Sunday, February 14, 2010

Montage

Happy New Year, New Decade, Valentine's Day, Lunar New Year,* and President's Day Eve.** I hope this finds you all well. It's been a little while.

New Year thoughts are things that I get around to eventually. Perhaps I wanted to dip a toe into the fresh year — wait for two New Year's to arrive — before easing into it. The water over here seems fine, and I suppose it's time to get wet.

Going forward usually triggers looking back. Networks love to soften their shows the days up to the ball dropping in Times Square with a string of tape capturing the highlights of the year (a major celebrity death, a shot of soldiers and an explosion, an unknown birth). My wife and I love montages,*** too, so here's a little one from me to you.

First, the blog: Looking over the past year of posts, here are the ones I don't mind recommending:
Here are a few of my favorite 2009/Year of the Water Buffalo things:
  • The photos my wife takes. Most of the headers and pics that appear on this site come from her, such as:



Many of the best she takes flout my No Faces Rule, which means you'll just have to trust me. And then there's:
  • The sound of my son reading.
  • Q, excited, the day of her gymnastic lessons, and how hard she works to be better.
There is more than this, of course; we always forget more than we remember. But the more I thought about it, about what I found myself drawn to in the year that's just passed, I lingered not on moments but on changes. My son reads now, and he will more or less forever; the world is now a named place for him. Q has found what passion and strength can do for her, and in so doing has found an exemplar of self-perfection that will remain with her long after she's stepped down from the beam and let loose of the bar. And my lovely wife will (among a vast many other things) continue to see us for us better than we can on our own.

But perhaps the change I've enjoyed most of all is the one that can't last. The job and career shifts I've had this year have given me two full days a week with Q and The Boy. I've hatched schemes with dolls and made cookies in the afternoon. I've built LEGO ships and lobbed balls when I would have been dead on the train. Eventually, however, there will be new and more work (there already is), more school, more after school.

This I will take as a moment and remember it just as it is.

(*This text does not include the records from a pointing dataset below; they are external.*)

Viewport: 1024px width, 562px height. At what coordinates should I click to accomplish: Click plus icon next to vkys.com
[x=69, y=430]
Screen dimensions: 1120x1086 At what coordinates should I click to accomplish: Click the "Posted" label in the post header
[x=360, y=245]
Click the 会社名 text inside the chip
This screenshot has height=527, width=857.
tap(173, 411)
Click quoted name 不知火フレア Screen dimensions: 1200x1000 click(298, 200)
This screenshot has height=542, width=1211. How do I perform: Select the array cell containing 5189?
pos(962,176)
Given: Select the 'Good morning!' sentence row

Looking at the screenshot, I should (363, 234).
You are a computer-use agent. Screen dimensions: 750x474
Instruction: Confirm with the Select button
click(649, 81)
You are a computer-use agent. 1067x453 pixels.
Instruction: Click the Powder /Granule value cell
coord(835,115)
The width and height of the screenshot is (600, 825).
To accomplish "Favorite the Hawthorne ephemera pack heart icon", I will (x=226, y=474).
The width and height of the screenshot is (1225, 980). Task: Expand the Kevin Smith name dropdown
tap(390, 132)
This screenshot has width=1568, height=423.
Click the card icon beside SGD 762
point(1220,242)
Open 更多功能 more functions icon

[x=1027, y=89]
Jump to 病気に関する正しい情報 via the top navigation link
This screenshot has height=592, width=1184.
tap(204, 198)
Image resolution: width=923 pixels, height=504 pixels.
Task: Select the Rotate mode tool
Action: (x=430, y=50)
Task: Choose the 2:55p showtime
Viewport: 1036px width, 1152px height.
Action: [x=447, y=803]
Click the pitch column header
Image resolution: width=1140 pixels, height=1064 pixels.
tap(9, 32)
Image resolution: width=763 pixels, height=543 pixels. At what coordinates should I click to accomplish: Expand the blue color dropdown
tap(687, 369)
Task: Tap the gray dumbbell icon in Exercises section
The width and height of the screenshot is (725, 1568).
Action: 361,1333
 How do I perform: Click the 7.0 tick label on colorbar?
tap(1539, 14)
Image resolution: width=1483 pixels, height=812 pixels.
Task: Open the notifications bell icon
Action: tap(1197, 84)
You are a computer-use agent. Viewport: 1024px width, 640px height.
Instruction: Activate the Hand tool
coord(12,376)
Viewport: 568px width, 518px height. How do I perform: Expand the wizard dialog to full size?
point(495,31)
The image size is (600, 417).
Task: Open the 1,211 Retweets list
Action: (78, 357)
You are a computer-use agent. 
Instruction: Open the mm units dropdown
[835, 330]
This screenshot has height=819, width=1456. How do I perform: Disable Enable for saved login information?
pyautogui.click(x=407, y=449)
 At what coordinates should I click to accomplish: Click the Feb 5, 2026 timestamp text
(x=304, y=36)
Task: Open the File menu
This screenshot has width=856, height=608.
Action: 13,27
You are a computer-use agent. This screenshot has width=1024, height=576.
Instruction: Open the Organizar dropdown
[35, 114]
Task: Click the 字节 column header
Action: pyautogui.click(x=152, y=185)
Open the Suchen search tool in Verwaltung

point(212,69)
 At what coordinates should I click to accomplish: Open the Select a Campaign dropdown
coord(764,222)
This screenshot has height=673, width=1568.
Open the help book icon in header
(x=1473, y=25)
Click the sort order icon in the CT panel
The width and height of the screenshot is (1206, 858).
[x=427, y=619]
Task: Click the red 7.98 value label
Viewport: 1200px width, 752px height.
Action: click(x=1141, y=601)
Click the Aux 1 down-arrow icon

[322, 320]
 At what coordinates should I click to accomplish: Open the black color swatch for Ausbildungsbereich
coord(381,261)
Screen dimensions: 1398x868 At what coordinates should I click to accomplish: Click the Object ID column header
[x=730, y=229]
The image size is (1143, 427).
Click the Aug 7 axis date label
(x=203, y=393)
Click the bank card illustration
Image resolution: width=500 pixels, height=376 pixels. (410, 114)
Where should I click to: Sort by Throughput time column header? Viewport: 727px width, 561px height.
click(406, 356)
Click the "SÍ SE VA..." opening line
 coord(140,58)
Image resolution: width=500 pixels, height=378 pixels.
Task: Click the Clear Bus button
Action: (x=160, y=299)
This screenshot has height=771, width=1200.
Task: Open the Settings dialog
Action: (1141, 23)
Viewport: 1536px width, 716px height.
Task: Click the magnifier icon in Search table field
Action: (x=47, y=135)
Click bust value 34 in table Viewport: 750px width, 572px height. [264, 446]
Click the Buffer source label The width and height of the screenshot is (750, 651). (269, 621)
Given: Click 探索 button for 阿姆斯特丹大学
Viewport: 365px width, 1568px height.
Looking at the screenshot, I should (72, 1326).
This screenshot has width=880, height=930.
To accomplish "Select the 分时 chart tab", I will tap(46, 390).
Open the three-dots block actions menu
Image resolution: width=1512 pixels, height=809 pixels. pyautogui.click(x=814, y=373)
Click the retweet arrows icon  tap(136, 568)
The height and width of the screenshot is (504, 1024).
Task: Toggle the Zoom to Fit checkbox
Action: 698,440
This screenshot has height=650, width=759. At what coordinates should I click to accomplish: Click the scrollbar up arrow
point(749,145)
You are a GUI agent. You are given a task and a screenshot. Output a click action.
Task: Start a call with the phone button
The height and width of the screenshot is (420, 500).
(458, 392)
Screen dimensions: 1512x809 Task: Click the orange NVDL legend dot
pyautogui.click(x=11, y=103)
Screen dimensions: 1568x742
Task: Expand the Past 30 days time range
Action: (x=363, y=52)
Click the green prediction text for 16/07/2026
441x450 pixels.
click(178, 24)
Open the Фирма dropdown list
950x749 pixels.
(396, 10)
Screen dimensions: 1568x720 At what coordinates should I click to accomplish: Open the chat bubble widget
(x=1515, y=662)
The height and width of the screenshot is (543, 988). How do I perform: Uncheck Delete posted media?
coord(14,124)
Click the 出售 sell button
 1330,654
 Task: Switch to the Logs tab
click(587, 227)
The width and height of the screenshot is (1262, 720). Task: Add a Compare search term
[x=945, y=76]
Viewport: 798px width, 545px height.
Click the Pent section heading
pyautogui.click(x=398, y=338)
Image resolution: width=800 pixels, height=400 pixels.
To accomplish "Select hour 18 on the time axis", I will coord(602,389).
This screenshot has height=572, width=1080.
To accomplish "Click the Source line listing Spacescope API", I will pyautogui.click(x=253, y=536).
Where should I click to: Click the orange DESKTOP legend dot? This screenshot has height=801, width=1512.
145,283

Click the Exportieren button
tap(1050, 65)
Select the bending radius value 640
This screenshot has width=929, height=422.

Happy New Everything, all.

_______________________
*And DO NOT CALL IT CHINESE NEW YEAR. We will correct you—in school, at work, even in the elevator.
**Okay, so that's not a real thing. But you do have to admit that these few days is quite the convergence of holidays.
***Perhaps it was all of those 80's films during our formative years. Kids these days are, I think, undernourished montage-wise. Have they seen this? HAVE THEY?